In 2017, the former CEO of La Quinta Holdings plunked down a $1.87 million deposit to buy a penthouse at Sabbia Beach, a luxury condo development under construction in Pompano Beach with sweeping views of the Atlantic Ocean.
But two years later, the project at 730 North Ocean Boulevard is still not complete and the former hotel executive, Wayne Goldberg, is suing the development group Fernbrook Florida. He alleges the developer falsely induced him to purchase a condo for $5.35 million. He is now seeking to close on the penthouse and recover compensation for the harm he and his family have suffered.
The complaint filed this week in Broward County Circuit Court alleges that Fernbrook Florida falsely represented that only seven units at Sabbia Beach were still available at the condo development, driving up the sales price.
The developer “held units off the market in order to create the appearance that units were in high-demand and to inflate sales prices,” including the price of the penthouse, according to the complaint.
The suit also alleges that that the construction of all units was supposed to be finished by May 2018. The project, however, is still under construction, despite repeated reassurances it would be finished. When Goldberg visited the penthouse in November 2018 to do an inspection, he “observed multiple severe, material deviations from the agreement and its amendments,” according to the suit.
One of these alleged deviations included that his personal elevators were being installed in the wrong location. Instead of being near the front entry of the unit, it was in front of the “much-vaunted windows of the penthouse overlooking Pompano Beach.”
Fernbrook Florida is a joint venture between Concord, Ontario-based Fernbrook Homes, led by Danny Salvatore, and Grupo Fernandez. Fernbrook Homes did not immediately return a request for comment.
This week, Fernbrook Florida filed a lawsuit against the contractor, Verdex Construction, alleging that the project is delayed due to faulty work by the construction company. The development group alleges these delays have cost it at least $200,000 a month.

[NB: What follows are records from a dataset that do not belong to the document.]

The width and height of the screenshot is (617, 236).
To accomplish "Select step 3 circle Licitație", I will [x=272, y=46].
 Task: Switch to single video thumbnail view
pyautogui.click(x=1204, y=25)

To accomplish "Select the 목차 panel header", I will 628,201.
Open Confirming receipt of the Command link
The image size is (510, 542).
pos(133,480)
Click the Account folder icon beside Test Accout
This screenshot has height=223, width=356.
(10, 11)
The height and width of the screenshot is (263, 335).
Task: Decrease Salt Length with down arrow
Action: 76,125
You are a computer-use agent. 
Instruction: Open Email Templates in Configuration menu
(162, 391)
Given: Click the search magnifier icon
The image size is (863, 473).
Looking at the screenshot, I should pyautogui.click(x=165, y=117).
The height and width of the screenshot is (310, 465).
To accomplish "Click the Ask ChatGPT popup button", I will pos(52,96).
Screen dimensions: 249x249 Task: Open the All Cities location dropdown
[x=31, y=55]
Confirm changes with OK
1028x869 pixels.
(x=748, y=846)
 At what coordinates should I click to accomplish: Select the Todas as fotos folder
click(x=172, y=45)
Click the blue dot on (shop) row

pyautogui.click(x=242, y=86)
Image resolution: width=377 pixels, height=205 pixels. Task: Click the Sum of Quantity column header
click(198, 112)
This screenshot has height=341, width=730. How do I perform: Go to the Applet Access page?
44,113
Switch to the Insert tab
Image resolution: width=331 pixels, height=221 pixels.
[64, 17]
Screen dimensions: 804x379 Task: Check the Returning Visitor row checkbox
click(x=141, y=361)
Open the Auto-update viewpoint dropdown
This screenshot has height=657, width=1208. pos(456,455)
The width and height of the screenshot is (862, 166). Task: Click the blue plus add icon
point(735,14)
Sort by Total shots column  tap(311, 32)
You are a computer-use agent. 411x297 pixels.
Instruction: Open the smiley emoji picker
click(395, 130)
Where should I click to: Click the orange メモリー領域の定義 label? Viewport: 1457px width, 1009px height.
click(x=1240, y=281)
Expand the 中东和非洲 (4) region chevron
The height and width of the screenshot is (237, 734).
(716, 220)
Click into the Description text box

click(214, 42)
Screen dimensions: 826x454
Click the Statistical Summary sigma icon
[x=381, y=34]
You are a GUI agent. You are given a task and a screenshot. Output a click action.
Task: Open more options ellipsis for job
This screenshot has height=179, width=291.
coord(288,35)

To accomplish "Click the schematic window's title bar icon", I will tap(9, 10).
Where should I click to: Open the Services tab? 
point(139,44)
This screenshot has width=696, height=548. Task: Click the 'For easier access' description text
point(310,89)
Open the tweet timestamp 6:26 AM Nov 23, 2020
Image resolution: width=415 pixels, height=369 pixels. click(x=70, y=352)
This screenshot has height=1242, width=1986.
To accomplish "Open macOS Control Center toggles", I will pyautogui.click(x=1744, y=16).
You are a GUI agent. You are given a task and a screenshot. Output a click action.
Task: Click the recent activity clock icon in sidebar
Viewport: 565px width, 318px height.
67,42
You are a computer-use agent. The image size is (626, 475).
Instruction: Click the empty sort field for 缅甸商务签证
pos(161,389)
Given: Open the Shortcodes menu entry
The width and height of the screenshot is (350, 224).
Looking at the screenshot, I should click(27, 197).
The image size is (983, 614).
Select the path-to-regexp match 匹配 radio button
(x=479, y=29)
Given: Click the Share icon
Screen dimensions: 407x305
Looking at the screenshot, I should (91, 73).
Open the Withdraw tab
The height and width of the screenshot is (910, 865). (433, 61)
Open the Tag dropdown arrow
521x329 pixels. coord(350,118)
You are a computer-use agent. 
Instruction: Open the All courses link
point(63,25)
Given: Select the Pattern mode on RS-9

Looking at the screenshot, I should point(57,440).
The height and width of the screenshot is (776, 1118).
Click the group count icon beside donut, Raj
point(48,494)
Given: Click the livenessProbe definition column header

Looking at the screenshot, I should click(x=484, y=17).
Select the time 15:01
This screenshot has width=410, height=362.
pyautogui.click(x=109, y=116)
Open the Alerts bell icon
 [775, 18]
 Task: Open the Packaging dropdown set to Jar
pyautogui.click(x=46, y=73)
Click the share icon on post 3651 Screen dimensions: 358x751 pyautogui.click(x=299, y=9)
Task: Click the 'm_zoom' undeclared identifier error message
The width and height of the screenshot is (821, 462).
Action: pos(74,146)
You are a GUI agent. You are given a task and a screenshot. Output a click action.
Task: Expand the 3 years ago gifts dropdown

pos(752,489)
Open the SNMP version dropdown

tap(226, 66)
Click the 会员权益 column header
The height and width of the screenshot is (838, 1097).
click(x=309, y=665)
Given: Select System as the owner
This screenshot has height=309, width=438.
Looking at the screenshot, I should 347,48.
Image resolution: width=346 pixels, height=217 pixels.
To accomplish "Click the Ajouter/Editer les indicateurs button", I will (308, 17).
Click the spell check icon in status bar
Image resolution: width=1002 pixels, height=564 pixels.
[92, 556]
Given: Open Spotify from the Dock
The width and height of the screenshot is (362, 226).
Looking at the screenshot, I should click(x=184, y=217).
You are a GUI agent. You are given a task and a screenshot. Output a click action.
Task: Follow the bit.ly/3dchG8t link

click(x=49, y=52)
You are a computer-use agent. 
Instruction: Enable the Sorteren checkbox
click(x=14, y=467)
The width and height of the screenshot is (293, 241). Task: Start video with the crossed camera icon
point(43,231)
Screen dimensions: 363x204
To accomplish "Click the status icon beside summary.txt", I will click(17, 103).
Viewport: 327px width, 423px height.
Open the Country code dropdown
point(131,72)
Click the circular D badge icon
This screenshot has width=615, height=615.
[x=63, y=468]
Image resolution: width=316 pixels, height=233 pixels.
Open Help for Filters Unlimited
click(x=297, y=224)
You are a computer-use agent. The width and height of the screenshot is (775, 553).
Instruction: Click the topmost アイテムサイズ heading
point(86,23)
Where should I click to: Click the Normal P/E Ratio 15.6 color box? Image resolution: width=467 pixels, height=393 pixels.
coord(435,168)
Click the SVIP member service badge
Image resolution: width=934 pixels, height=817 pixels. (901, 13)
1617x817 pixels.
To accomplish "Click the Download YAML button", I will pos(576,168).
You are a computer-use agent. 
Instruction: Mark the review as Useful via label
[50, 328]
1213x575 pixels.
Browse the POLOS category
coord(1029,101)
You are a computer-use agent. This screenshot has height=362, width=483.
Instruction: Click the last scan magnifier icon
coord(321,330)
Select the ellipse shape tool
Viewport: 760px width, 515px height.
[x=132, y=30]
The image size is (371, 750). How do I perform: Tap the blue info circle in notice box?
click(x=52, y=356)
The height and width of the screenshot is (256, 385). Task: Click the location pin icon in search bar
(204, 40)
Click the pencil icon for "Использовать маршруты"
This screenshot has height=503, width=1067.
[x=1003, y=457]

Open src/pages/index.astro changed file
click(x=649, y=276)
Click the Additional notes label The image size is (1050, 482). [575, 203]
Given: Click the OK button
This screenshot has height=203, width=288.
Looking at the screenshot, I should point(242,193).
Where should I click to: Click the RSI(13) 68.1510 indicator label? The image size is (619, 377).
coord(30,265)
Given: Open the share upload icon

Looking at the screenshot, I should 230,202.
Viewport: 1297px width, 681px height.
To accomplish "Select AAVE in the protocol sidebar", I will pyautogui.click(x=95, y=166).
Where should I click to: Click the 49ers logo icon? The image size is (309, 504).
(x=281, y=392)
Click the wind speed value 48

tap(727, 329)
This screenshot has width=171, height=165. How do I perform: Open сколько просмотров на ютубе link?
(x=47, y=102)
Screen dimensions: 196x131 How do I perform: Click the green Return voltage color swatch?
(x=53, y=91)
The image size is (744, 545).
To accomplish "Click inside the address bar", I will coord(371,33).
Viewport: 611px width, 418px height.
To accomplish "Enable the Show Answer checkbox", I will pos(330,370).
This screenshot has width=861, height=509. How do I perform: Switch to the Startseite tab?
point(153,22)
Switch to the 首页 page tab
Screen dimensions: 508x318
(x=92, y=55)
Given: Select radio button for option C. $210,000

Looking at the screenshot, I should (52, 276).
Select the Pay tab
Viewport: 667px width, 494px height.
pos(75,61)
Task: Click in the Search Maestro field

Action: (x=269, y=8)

Verdex president Rex Kirby said in a statement, the company is unaware of the lawsuit and “therefore have no ability to comment until we are able to see what the issues are.”
The 19-story, 68-unit tower officially broke ground in May 2016. Condos were initially priced from $1 million to over $5.3 million. The units range in size from 1,850 square feet to 4,900 square feet, or an average of $685 per square foot.
Arquitectonica designed the Pompano Beach tower, which has interiors by Steven G. and tropical landscaping by ArquitectonicaGEO. Amenities include 200 feet of beach, an oceanside heated pool, fitness center, spa, 3,600-square-foot social room and 24-hour valet parking.
Instead of the typical 50 percent deposit required by the vast majority of South Florida pre-construction condos, Sabbia Beach required a 20 percent deposit, then another 15 percent at groundbreaking and the rest at closing.